- _TASK DESCRIPTION_
Recast the items below as a numbered list, leaving out any blank lines.

[Word and element location data]

☆ ☆ ☆ ☆ ☆

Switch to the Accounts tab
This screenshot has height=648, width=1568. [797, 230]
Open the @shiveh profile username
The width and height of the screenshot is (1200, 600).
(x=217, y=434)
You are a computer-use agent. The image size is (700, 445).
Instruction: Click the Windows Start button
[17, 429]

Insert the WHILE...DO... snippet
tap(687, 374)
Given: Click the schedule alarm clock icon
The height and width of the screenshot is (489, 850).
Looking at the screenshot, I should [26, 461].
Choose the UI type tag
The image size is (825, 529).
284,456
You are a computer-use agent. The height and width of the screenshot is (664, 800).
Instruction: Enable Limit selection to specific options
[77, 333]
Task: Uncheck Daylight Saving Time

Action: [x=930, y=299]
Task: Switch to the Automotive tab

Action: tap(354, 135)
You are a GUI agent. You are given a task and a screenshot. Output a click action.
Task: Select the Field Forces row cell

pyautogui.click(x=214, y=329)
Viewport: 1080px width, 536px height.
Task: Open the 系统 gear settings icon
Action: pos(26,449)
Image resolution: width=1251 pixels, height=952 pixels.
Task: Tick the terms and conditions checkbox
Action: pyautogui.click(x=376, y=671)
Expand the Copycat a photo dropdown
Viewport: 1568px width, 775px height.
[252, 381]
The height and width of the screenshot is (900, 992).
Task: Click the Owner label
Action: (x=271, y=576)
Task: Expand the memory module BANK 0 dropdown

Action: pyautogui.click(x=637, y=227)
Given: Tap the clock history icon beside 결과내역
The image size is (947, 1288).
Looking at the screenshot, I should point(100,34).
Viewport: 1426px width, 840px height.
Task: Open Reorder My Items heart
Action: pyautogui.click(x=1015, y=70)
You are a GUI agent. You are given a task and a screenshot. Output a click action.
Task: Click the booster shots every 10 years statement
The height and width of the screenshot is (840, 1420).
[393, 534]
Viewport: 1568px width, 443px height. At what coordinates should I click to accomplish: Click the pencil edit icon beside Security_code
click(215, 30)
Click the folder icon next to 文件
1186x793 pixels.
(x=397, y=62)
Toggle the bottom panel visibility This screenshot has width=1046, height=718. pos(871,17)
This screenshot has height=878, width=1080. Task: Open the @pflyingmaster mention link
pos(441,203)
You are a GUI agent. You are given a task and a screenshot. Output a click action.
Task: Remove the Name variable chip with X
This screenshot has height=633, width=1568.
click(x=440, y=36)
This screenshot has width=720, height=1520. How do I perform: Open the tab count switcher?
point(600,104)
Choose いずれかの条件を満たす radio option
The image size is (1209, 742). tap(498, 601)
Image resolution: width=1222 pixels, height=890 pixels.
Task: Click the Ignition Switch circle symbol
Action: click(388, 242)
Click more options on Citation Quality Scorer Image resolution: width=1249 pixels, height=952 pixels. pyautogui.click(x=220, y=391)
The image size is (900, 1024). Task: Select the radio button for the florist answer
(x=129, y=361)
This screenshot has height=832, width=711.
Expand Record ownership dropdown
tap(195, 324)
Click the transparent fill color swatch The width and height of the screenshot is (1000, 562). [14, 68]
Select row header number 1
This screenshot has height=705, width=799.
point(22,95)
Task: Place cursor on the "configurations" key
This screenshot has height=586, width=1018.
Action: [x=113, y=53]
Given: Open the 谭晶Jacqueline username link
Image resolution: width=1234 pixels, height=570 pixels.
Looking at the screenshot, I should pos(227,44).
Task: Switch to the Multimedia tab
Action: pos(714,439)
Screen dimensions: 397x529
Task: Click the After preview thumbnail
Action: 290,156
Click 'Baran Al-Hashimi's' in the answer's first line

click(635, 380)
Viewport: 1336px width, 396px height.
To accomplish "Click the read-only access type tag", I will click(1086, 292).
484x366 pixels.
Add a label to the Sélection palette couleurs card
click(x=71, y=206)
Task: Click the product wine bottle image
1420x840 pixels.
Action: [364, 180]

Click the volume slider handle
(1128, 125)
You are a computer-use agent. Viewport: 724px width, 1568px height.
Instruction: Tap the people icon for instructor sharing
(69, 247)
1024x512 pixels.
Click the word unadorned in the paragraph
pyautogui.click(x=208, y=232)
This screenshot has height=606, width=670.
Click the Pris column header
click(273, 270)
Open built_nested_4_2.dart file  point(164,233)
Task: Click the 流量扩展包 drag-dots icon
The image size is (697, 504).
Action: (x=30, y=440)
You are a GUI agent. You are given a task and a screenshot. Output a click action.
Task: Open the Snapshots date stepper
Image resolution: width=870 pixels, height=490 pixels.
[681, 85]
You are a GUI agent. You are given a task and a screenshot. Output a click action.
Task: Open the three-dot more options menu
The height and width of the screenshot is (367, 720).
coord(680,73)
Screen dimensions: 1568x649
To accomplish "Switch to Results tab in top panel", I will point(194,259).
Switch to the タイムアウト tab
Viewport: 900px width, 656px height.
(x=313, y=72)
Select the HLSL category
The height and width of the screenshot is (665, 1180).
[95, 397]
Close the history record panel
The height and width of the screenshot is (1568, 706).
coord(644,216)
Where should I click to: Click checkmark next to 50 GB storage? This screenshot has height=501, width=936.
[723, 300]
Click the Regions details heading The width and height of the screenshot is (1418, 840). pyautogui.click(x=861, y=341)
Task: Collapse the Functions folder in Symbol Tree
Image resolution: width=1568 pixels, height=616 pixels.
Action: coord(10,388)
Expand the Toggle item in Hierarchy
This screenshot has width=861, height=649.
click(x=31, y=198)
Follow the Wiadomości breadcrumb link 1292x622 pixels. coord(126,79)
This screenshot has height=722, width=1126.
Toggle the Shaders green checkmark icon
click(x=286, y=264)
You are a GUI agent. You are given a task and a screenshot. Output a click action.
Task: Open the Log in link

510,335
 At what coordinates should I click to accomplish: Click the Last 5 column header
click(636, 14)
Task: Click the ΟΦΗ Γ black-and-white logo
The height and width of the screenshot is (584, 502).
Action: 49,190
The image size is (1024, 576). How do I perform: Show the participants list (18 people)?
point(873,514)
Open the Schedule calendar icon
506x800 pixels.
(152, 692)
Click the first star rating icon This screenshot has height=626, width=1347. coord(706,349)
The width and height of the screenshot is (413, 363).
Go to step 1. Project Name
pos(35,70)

☆ ☆ ☆ ☆ ☆

- _THE RESPONSE_
1. Switch to the Accounts tab
2. This screenshot has height=648, width=1568. [797, 230]
3. Open the @shiveh profile username
4. The width and height of the screenshot is (1200, 600).
5. (x=217, y=434)
6. You are a computer-use agent. The image size is (700, 445).
7. Instruction: Click the Windows Start button
8. [17, 429]
9. Insert the WHILE...DO... snippet
10. tap(687, 374)
11. Given: Click the schedule alarm clock icon
12. The height and width of the screenshot is (489, 850).
13. Looking at the screenshot, I should [26, 461].
14. Choose the UI type tag
15. The image size is (825, 529).
16. 284,456
17. You are a computer-use agent. The height and width of the screenshot is (664, 800).
18. Instruction: Enable Limit selection to specific options
19. [77, 333]
20. Task: Uncheck Daylight Saving Time
21. Action: [x=930, y=299]
22. Task: Switch to the Automotive tab
23. Action: tap(354, 135)
24. You are a GUI agent. You are given a task and a screenshot. Output a click action.
25. Task: Select the Field Forces row cell
26. pyautogui.click(x=214, y=329)
27. Viewport: 1080px width, 536px height.
28. Task: Open the 系统 gear settings icon
29. Action: pos(26,449)
30. Image resolution: width=1251 pixels, height=952 pixels.
31. Task: Tick the terms and conditions checkbox
32. Action: pyautogui.click(x=376, y=671)
33. Expand the Copycat a photo dropdown
34. Viewport: 1568px width, 775px height.
35. [252, 381]
36. The height and width of the screenshot is (900, 992).
37. Task: Click the Owner label
38. Action: (x=271, y=576)
39. Task: Expand the memory module BANK 0 dropdown
40. Action: pyautogui.click(x=637, y=227)
41. Given: Tap the clock history icon beside 결과내역
42. The image size is (947, 1288).
43. Looking at the screenshot, I should point(100,34).
44. Viewport: 1426px width, 840px height.
45. Task: Open Reorder My Items heart
46. Action: pyautogui.click(x=1015, y=70)
47. You are a GUI agent. You are given a task and a screenshot. Output a click action.
48. Task: Click the booster shots every 10 years statement
49. The height and width of the screenshot is (840, 1420).
50. [393, 534]
51. Viewport: 1568px width, 443px height. At what coordinates should I click to accomplish: Click the pencil edit icon beside Security_code
52. click(215, 30)
53. Click the folder icon next to 文件
54. 1186x793 pixels.
55. (x=397, y=62)
56. Toggle the bottom panel visibility This screenshot has width=1046, height=718. pos(871,17)
57. This screenshot has height=878, width=1080. Task: Open the @pflyingmaster mention link
58. pos(441,203)
59. You are a GUI agent. You are given a task and a screenshot. Output a click action.
60. Task: Remove the Name variable chip with X
61. This screenshot has height=633, width=1568.
62. click(x=440, y=36)
63. This screenshot has width=720, height=1520. How do I perform: Open the tab count switcher?
64. point(600,104)
65. Choose いずれかの条件を満たす radio option
66. The image size is (1209, 742). tap(498, 601)
67. Image resolution: width=1222 pixels, height=890 pixels.
68. Task: Click the Ignition Switch circle symbol
69. Action: click(388, 242)
70. Click more options on Citation Quality Scorer Image resolution: width=1249 pixels, height=952 pixels. pyautogui.click(x=220, y=391)
71. The image size is (900, 1024). Task: Select the radio button for the florist answer
72. (x=129, y=361)
73. This screenshot has height=832, width=711.
74. Expand Record ownership dropdown
75. tap(195, 324)
76. Click the transparent fill color swatch The width and height of the screenshot is (1000, 562). [14, 68]
77. Select row header number 1
78. This screenshot has height=705, width=799.
79. point(22,95)
80. Task: Place cursor on the "configurations" key
81. This screenshot has height=586, width=1018.
82. Action: [x=113, y=53]
83. Given: Open the 谭晶Jacqueline username link
84. Image resolution: width=1234 pixels, height=570 pixels.
85. Looking at the screenshot, I should pos(227,44).
86. Task: Switch to the Multimedia tab
87. Action: pos(714,439)
88. Screen dimensions: 397x529
89. Task: Click the After preview thumbnail
90. Action: 290,156
91. Click 'Baran Al-Hashimi's' in the answer's first line
92. click(635, 380)
93. Viewport: 1336px width, 396px height.
94. To accomplish "Click the read-only access type tag", I will click(1086, 292).
95. 484x366 pixels.
96. Add a label to the Sélection palette couleurs card
97. click(x=71, y=206)
98. Task: Click the product wine bottle image
99. 1420x840 pixels.
100. Action: [364, 180]
101. Click the volume slider handle
102. (1128, 125)
103. You are a computer-use agent. Viewport: 724px width, 1568px height.
104. Instruction: Tap the people icon for instructor sharing
105. (69, 247)
106. 1024x512 pixels.
107. Click the word unadorned in the paragraph
108. pyautogui.click(x=208, y=232)
109. This screenshot has height=606, width=670.
110. Click the Pris column header
111. click(273, 270)
112. Open built_nested_4_2.dart file  point(164,233)
113. Task: Click the 流量扩展包 drag-dots icon
114. The image size is (697, 504).
115. Action: (x=30, y=440)
116. You are a GUI agent. You are given a task and a screenshot. Output a click action.
117. Task: Open the Snapshots date stepper
118. Image resolution: width=870 pixels, height=490 pixels.
119. [681, 85]
120. You are a GUI agent. You are given a task and a screenshot. Output a click action.
121. Task: Open the three-dot more options menu
122. The height and width of the screenshot is (367, 720).
123. coord(680,73)
124. Screen dimensions: 1568x649
125. To accomplish "Switch to Results tab in top panel", I will point(194,259).
126. Switch to the タイムアウト tab
127. Viewport: 900px width, 656px height.
128. (x=313, y=72)
129. Select the HLSL category
130. The height and width of the screenshot is (665, 1180).
131. [95, 397]
132. Close the history record panel
133. The height and width of the screenshot is (1568, 706).
134. coord(644,216)
135. Where should I click to: Click checkmark next to 50 GB storage? This screenshot has height=501, width=936.
136. [723, 300]
137. Click the Regions details heading The width and height of the screenshot is (1418, 840). pyautogui.click(x=861, y=341)
138. Task: Collapse the Functions folder in Symbol Tree
139. Image resolution: width=1568 pixels, height=616 pixels.
140. Action: coord(10,388)
141. Expand the Toggle item in Hierarchy
142. This screenshot has width=861, height=649.
143. click(x=31, y=198)
144. Follow the Wiadomości breadcrumb link 1292x622 pixels. coord(126,79)
145. This screenshot has height=722, width=1126.
146. Toggle the Shaders green checkmark icon
147. click(x=286, y=264)
148. You are a GUI agent. You are given a task and a screenshot. Output a click action.
149. Task: Open the Log in link
150. 510,335
151.  At what coordinates should I click to accomplish: Click the Last 5 column header
152. click(636, 14)
153. Task: Click the ΟΦΗ Γ black-and-white logo
154. The height and width of the screenshot is (584, 502).
155. Action: 49,190
156. The image size is (1024, 576). How do I perform: Show the participants list (18 people)?
157. point(873,514)
158. Open the Schedule calendar icon
159. 506x800 pixels.
160. (152, 692)
161. Click the first star rating icon This screenshot has height=626, width=1347. coord(706,349)
162. The width and height of the screenshot is (413, 363).
163. Go to step 1. Project Name
164. pos(35,70)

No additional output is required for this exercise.